How To Replace Accented Characters With Regular Latin Characters

How To Replace Accented Characters With Regular latin Characters ?

We got a request from a client, to convert the accented characters of multiple Excel files to plain Latin. Excel VBA is great and really handy but there is no method to perform such a task using VB code. On the other hand C# inherits all beautiful .Net libraries, and it’s so easy to solve the above problem. Why not bring the .Net world close to the “vintage” world of VBA?

So here is what we did.
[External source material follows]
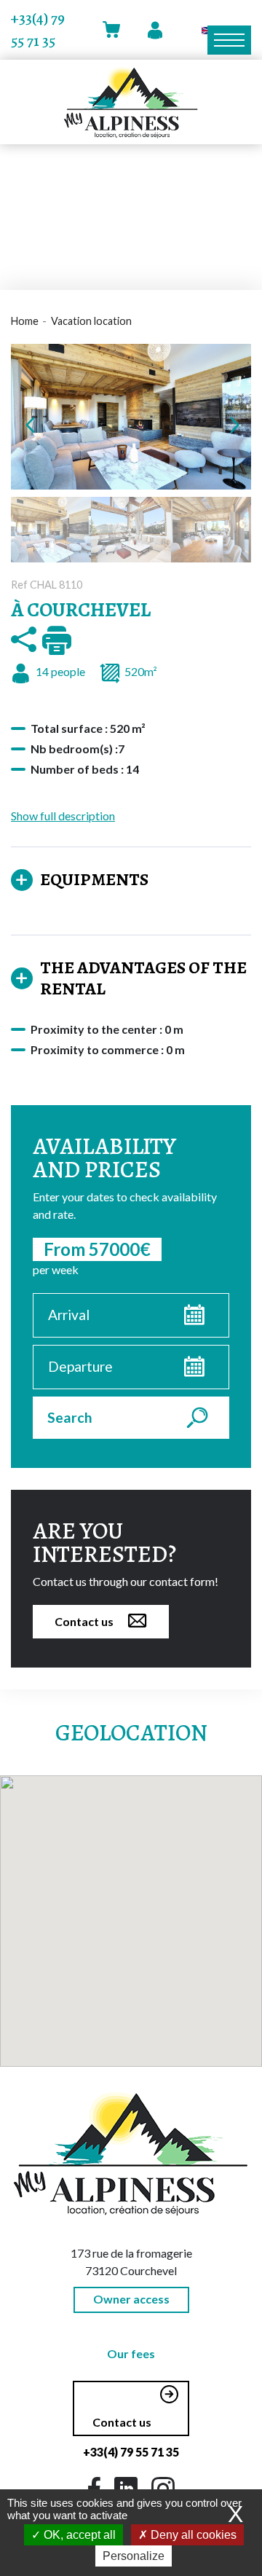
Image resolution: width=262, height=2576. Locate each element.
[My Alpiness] (131, 102)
We prepared a method in C# (added also other languages samples)  that fixes the problem and then made it public to the VBA IDE:

				
					C#
------------------------
string accentedStr = "Staré Město";
byte[] tempBytes;
tempBytes = Encoding.GetEncoding("ISO-8859-8").GetBytes(accentedStr);
string asciiStr = Encoding.UTF8.GetString(tempBytes);
  
   
            
PHP
------------------------
$accentedStr = "Staré Město";
$tempBytes = iconv("UTF-8", "ISO-8859-8", $accentedStr);
$asciiStr = iconv("ISO-8859-8", "UTF-8", $tempBytes);

echo $asciiStr;




Javascript#1
------------------------
const accentedStr = "Staré Město";

// Encoding the accented string to ISO-8859-8
const utf8Encoder = new TextEncoder();
const utf8Buffer = utf8Encoder.encode(accentedStr);
const latin1Decoder = new TextDecoder("ISO-8859-8", {fatal: true});
const latin1Str = latin1Decoder.decode(utf8Buffer);

// Decoding the ISO-8859-8 string back to UTF-8
const latin1Encoder = new TextEncoder("ISO-8859-8", {NONSTANDARD_allowLegacyEncoding: true});
const latin1Buffer = latin1Encoder.encode(latin1Str);
const utf8Decoder = new TextDecoder();
const asciiStr = utf8Decoder.decode(latin1Buffer);

console.log(asciiStr);



Javascript#2
------------------------
function removeAccents(str) {
		  return str.normalize('NFD').replace(/[\u0300-\u036f]/g, '');
		}


python
------------------------
accented_str = "Staré Město"
temp_bytes = accented_str.encode("ISO-8859-8", errors="replace")
ascii_str = temp_bytes.decode("ISO-8859-8")

print(ascii_str)



Powershell
------------------------
$accentedStr = "Staré Město"

$sourceEncoding = [System.Text.Encoding]::UTF8
$targetEncoding = [System.Text.Encoding]::GetEncoding("ISO-8859-8")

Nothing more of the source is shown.